# [TASK PROMPT]
From the data that follows, copy every line holding the string "icon".

# [DATA EXTRACTS]
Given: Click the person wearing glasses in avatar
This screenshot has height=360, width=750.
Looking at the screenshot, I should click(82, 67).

==

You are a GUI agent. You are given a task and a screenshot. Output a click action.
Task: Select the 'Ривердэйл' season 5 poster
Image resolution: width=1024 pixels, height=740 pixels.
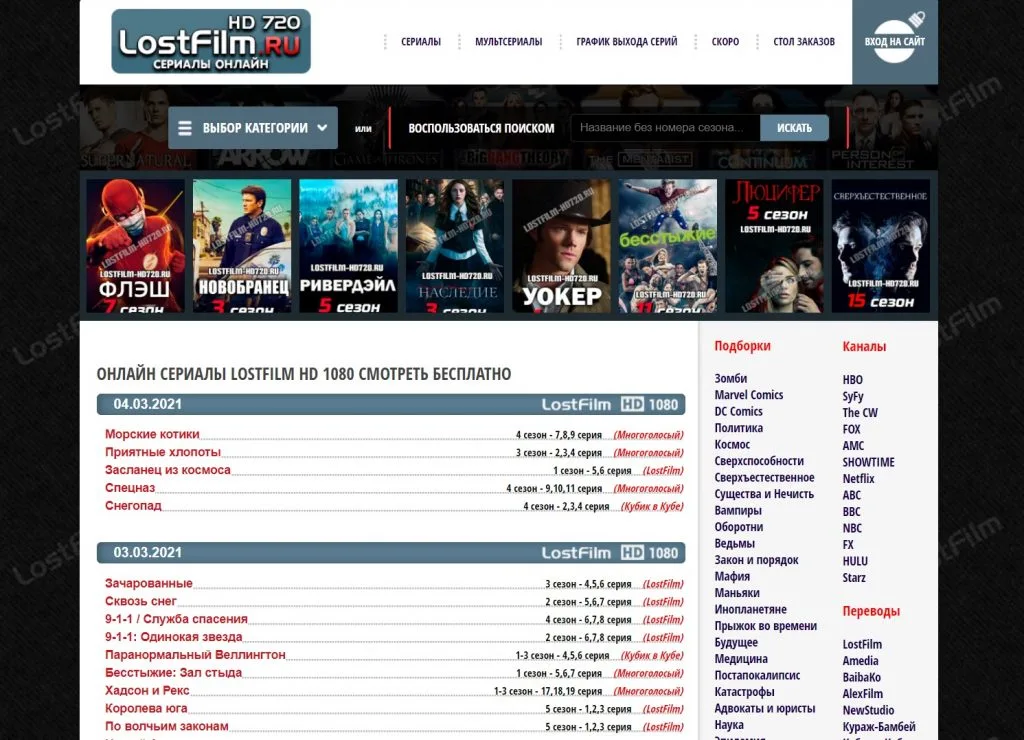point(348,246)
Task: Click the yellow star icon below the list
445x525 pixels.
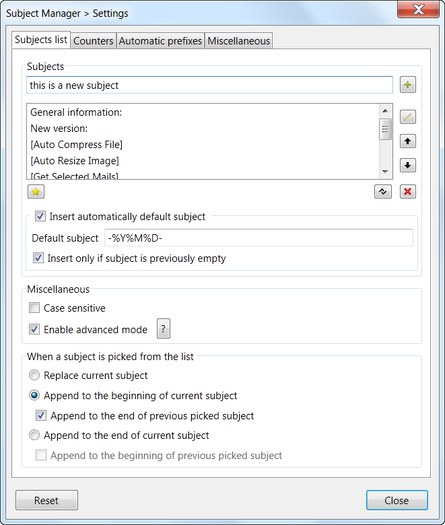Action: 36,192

* * *

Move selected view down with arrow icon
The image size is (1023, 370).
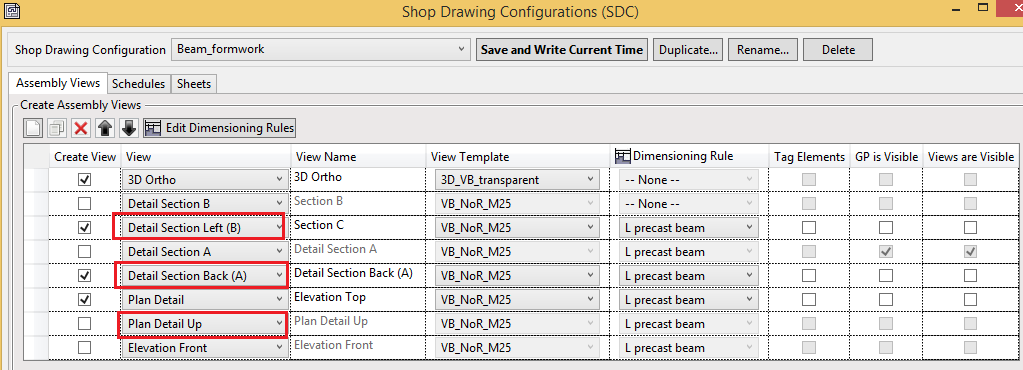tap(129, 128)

# [ANSWER SECTION]
Task: Click the yellow star icon below the list
Move selected view down with arrow icon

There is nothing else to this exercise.